Di Girolamo non è più senatore. Scontro tra Finocchiaro e Gasparri

Quello di oggi è stato l’ultimo giorno da senatore per Nicola Paolo Di Girolamo. La sua avventura in Parlamento termina appena  dopo le 12, nel momento in cui il Presidente del Senato Renato Schifani proclama l’esito della votazione a scrutinio segreto: sono 259 i senatori che dicono sì alle sue dimissioni, 16  quelli contrari e 12 gli astenuti.

L’esponente del Pdl ha ammesso la leggerezza dei suoi comportamenti ma ha anche affermato di essere estraneo  a ogni organizzazione criminale. Dopo l’intervento in Senato, Di Girolamo si rimette a sedere, salutato da un breve applauso dai banchi del Popolo delle Libertà. Il fatto non sfugge al presidente dei senatori del Partito Democratico Anna Finocchiaro che fotografa come “inimmaginabile” quel saluto “scrosciante e  caloroso”. Invece per i colleghi Maurizio Gasparri e Gaetano Quagliariello, il gesto va interpretato come segnale di rispetto e di solidarietà umana.

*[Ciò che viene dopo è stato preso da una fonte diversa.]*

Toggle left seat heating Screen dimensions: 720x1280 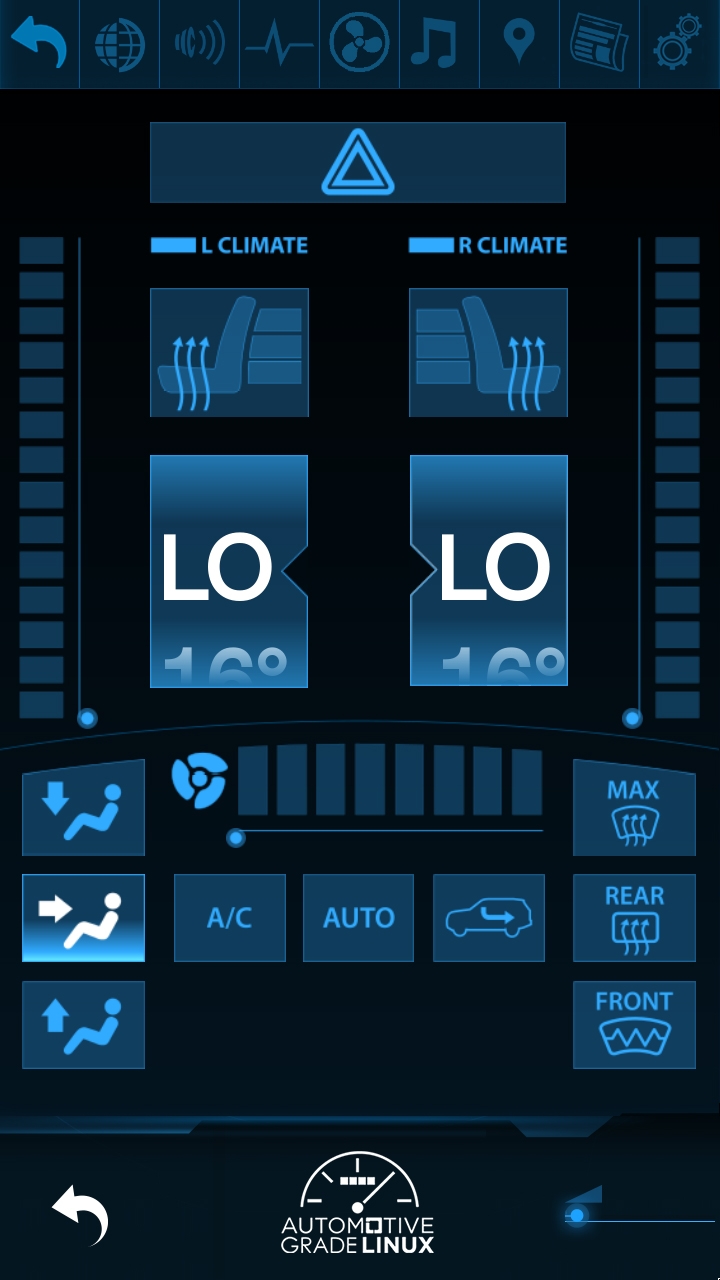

Dalle opposizioni un’accusa molto precisa: prima delle dimissioni del senatore, era giusto e discutere della decadenza di Di Girolamo dal mandato, così come era stato deciso con voto unanime dalla Giunta delle immunità nell’ottobre 2008.  Quella decisione, comunque, era stata “congelata” con l’approvazione, il 29 gennaio 2009, dell’ordine del giorno presentato dal senatore Sergio De Gregorio (ex Idv), presidente dell’associazione “Italiani nel Mondo” di cui Di Girolamo è membro. L’odg aveva “sospeso” l’efficacia della delibera di Giunta in attesa di nuove e più precise contestazioni da parte della magistratura.

In aula, Anna Finocchiaro ha criticato aspramente la maggioranza che sostiene il governo per l’ostinata difesa dell’odg De Gregorio a causa del quale “si sospende un’attribuzione esclusiva della  Giunta per le elezioni e si decide che la permanenza del senatore Di Girolamo, e dei molti altri che verranno nella storia  repubblicana, è appesa alla decisione dei giudici ordinari”. Immediata la reazione del Pdl. Maurizio Gasparri ha accusato l’esponente del Pd Finocchiaro di “rifugiarsi vilmente nei codicilli e nei cavilli”.